仕事からのリタイアを間近に控えて、都市部で住み替えをしたいという人が多い。そこでシニアの間で人気が高まっているのが中古マンションのリノベーションだ。ダイヤモンドQ編集部が、都心移住のためのノウハウをまとめた。
「リタイアしたら都会を離れてのんびり田舎暮らしをしたい」と言ったら、女房に「勝手にどうぞ。私は行かないわ」と言われたよ─-─-。ある大手企業の社長インタビューで、そんな話を2度も聞いたことがある。
長年、大都市の人混みの中で働いてきたサラリーマン社長にしてみれば、田舎の豊かな自然に対する憧れがあったのだろう。しかし、奥さんの方は、夫の世話から解放されたら、「都心に住んで友達と芝居や美術館を巡ったり、料理もデパ地下でおいしいものを買ったりして楽しく暮らしたい」と思っていたわけだ。
都市部での住み替えは、この奥さんのように明確な目的や生活イメージを持っている人が多いのではないだろうか。物件選びも目的に合った立地が最優先。賃貸もいいが、終の棲家になるかもしれないと考えると、購入したいところ。
購入でも、新築にこだわるよりも、立地で物件選びがしやすい中古住宅が賢い選択だ。最近ではリノベーション済み住宅に加えて、中古住宅を生活スタイルに合わせてリノベーションしてから購入するシニア層も増えてきた。
大規模改修で
建物に命を吹き込む
一般的に、リフォームは老朽化した建物や設備を、新築時と同程度に戻したり改良したりするものだが、リノベーションはより大規模な改修工事を行い、建物に新たに命を吹き込み、価値を向上させる。
リノベーション最大手のインテリックスの調査によると、30代までは新築マンションを好む傾向が強いが、40代、50代とリノベーションマンションを選ぶ比率が増える。

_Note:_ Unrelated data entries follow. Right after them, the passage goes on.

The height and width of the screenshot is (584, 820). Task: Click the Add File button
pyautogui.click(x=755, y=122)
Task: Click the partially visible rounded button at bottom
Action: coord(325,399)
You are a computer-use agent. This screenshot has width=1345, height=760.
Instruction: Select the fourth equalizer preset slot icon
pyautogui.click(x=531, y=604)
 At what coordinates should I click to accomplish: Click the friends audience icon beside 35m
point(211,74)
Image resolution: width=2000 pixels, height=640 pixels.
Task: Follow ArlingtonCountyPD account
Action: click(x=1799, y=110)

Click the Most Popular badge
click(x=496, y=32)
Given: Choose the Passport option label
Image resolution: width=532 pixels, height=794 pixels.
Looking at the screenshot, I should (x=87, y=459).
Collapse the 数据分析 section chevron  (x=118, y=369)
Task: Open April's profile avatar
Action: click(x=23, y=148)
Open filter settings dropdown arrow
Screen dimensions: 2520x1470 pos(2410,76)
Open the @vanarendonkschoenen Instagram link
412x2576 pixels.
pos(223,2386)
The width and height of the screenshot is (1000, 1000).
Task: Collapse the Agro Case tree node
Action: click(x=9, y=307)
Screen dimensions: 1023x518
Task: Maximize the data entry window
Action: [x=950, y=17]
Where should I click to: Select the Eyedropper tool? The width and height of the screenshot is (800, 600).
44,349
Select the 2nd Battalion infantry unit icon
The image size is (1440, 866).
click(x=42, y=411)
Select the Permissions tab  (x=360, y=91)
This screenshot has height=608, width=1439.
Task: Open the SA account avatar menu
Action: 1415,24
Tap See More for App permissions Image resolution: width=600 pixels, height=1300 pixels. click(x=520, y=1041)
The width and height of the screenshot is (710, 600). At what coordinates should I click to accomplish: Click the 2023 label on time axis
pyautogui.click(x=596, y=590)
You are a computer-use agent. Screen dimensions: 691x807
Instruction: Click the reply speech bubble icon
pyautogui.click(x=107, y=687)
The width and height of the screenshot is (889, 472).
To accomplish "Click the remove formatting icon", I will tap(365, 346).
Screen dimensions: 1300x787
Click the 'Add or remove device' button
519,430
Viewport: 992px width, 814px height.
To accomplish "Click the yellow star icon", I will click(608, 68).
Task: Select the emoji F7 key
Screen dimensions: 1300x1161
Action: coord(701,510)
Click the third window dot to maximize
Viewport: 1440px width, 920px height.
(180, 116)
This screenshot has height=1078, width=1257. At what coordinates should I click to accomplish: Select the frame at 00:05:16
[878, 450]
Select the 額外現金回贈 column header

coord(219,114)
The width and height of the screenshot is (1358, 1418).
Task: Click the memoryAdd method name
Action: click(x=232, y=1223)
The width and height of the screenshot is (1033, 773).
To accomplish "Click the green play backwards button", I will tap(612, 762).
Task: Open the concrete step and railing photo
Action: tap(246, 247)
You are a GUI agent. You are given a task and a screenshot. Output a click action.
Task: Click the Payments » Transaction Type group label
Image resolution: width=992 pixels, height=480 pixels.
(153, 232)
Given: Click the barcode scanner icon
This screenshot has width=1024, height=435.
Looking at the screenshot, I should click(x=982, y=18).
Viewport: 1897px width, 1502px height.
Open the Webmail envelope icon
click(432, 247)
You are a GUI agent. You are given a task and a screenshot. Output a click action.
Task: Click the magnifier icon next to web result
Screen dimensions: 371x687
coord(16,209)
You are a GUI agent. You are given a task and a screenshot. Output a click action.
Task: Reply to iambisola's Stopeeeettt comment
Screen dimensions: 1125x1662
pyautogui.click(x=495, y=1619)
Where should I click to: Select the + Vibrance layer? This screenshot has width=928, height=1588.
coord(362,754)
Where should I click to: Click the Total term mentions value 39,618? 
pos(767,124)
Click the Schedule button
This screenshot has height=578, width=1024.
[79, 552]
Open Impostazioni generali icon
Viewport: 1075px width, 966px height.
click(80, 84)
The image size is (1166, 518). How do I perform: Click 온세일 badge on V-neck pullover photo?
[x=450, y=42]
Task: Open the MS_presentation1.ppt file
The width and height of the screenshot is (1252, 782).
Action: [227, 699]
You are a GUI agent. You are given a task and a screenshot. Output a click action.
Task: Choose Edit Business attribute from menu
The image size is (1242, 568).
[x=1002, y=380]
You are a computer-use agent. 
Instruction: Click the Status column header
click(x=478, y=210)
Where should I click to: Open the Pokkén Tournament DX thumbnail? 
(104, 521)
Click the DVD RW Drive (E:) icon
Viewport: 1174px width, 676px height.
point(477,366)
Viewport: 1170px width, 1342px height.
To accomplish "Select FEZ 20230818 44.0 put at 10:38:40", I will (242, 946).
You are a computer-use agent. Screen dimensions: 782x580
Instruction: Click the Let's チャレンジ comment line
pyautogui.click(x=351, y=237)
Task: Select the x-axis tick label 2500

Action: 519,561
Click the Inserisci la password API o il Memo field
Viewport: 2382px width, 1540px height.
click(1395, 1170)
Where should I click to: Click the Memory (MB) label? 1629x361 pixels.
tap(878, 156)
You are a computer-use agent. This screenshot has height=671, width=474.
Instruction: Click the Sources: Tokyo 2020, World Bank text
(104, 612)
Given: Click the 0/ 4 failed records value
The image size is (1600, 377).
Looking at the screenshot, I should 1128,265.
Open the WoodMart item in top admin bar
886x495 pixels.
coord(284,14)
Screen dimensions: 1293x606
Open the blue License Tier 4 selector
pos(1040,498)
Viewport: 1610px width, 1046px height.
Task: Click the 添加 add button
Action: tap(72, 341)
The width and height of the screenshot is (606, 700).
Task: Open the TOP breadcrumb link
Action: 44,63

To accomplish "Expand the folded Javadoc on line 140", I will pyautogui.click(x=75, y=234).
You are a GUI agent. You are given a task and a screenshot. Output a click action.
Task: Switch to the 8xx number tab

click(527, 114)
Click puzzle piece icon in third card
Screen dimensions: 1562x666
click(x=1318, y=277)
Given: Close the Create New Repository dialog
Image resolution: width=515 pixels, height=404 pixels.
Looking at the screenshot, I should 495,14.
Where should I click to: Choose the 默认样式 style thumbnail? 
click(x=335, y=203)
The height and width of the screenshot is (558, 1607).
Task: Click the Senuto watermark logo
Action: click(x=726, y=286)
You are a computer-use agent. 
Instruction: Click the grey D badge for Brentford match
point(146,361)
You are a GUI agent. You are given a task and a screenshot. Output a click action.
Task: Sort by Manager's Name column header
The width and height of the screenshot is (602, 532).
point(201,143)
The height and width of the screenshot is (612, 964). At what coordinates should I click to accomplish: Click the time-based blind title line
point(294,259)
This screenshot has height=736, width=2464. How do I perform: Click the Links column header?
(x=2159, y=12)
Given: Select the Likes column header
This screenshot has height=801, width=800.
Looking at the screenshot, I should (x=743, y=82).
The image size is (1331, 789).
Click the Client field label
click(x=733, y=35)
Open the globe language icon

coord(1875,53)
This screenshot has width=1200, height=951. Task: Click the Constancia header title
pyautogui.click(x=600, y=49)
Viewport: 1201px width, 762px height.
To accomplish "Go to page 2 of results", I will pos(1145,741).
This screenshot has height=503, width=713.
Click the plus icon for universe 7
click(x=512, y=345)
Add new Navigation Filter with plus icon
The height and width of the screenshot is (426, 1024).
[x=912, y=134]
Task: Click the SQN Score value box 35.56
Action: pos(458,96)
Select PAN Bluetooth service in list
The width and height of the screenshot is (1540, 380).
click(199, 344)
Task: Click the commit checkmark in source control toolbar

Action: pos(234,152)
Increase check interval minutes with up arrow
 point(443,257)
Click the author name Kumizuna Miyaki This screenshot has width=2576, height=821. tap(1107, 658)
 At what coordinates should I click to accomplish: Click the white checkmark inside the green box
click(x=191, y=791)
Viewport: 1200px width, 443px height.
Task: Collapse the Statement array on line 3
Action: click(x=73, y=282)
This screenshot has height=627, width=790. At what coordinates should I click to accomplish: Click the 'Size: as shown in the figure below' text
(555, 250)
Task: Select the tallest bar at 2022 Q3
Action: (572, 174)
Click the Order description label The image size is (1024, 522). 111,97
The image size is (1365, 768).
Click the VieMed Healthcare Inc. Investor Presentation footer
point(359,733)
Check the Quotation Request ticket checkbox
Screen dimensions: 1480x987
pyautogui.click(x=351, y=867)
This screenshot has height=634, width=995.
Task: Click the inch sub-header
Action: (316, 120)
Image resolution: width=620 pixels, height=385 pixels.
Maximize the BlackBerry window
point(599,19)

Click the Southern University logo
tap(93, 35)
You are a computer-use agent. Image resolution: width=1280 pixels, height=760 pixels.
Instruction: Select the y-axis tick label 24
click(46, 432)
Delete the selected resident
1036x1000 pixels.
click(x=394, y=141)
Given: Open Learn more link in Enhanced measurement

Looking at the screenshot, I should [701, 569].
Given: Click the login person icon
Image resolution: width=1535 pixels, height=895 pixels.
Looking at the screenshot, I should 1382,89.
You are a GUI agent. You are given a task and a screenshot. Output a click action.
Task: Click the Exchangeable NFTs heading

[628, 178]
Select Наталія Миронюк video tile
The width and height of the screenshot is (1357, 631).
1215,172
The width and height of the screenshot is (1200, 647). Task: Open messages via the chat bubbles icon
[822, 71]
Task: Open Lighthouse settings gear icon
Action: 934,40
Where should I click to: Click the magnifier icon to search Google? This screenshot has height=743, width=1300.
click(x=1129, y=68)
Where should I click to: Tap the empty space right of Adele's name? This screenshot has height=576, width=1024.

「子供も独立して二人暮らしなので前の住所の近くで、狭くても利便性の良い駅近のマンションを選んだ」(50代男性)、「老後の生活が不安なので、娘の住むマンションに歩いていけるマンションを購入した」(70代女性)と物件選びの理由は明快だ。
リノベーション物件の販売を手掛けるリビタ・シニアプロデューサーの斉藤渉氏も、「リノベーション物件とシニア世代の相性は良い」と言う。「子供が巣立って家の大半を使わなくなり、庭の草むしりも大変、マンションの方が管理も良くて気楽、と都心の中古マンション購入を選ぶ人は多い」(斉藤氏)。
こだわりの中古住宅やリノベーション物件を多数扱う不動産サイト、東京R不動産を運営するスピーク代表取締役の吉里裕也氏は、「郊外の庭付き一戸建てが憧れだった時代に比べて今は価値観も多様化している。コミュニティが高齢化し交通の便の悪い郊外のニュータウンでは、将来、売るに売れなくなってしまう事態も起こり得る。郊外の一戸建てを売って都心の中古住宅へ移る流れは今後増えていくだろう」と予測する。